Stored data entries
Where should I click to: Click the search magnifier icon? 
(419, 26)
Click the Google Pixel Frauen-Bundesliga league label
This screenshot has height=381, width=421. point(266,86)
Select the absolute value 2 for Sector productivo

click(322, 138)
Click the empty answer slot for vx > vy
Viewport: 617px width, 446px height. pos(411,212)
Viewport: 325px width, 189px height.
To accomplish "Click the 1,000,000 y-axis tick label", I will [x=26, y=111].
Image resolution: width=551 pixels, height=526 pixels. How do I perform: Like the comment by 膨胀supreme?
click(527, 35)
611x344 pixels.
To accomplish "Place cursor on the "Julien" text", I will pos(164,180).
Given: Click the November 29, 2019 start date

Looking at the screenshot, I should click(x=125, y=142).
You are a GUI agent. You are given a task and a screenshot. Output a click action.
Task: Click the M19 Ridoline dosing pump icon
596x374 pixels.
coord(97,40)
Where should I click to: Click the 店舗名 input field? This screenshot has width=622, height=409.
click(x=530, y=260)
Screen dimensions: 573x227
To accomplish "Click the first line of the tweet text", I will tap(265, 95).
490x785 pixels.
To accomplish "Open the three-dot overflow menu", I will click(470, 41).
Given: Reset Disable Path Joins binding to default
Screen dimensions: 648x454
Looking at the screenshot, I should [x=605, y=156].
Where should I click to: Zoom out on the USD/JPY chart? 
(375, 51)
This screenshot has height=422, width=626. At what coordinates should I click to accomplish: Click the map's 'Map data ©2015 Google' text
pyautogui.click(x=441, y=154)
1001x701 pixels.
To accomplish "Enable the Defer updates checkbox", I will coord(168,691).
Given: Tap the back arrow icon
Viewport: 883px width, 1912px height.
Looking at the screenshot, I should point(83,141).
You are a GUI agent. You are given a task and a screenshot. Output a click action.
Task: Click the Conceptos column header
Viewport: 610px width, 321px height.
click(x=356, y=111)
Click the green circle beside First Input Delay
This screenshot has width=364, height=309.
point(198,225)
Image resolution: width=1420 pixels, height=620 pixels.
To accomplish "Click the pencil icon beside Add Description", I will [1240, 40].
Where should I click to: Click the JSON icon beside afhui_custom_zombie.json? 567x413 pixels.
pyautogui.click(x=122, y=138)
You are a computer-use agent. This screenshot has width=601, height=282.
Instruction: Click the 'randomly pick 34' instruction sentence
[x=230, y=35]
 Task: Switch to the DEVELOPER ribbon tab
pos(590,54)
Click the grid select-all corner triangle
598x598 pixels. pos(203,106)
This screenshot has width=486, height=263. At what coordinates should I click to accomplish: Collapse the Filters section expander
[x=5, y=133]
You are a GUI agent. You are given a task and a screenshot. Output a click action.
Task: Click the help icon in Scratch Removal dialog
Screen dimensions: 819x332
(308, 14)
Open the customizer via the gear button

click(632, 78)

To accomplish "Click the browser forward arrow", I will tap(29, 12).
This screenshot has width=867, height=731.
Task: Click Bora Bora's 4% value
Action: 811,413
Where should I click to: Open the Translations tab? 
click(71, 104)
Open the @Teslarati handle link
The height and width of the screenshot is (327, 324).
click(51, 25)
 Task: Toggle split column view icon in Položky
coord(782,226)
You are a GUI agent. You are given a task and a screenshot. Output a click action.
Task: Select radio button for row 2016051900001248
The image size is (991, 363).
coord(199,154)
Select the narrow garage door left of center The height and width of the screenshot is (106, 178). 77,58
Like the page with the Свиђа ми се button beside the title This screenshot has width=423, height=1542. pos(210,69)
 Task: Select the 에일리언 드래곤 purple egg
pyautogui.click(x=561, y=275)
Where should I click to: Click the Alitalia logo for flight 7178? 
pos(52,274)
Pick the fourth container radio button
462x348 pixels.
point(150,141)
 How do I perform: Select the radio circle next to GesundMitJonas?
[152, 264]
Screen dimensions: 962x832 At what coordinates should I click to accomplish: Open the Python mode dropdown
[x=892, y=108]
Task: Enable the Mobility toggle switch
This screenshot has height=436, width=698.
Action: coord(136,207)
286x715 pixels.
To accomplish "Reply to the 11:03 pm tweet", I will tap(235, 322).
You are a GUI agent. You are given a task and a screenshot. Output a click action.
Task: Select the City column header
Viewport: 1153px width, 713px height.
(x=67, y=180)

Exercise instructions
Each line from the one containing "Pick the fourth container radio button" through the last line of the entries above is to be returned exactly, and no others.

Output for this task
Pick the fourth container radio button
462x348 pixels.
point(150,141)
 How do I perform: Select the radio circle next to GesundMitJonas?
[152, 264]
Screen dimensions: 962x832 At what coordinates should I click to accomplish: Open the Python mode dropdown
[x=892, y=108]
Task: Enable the Mobility toggle switch
This screenshot has height=436, width=698.
Action: coord(136,207)
286x715 pixels.
To accomplish "Reply to the 11:03 pm tweet", I will tap(235, 322).
You are a GUI agent. You are given a task and a screenshot. Output a click action.
Task: Select the City column header
Viewport: 1153px width, 713px height.
(x=67, y=180)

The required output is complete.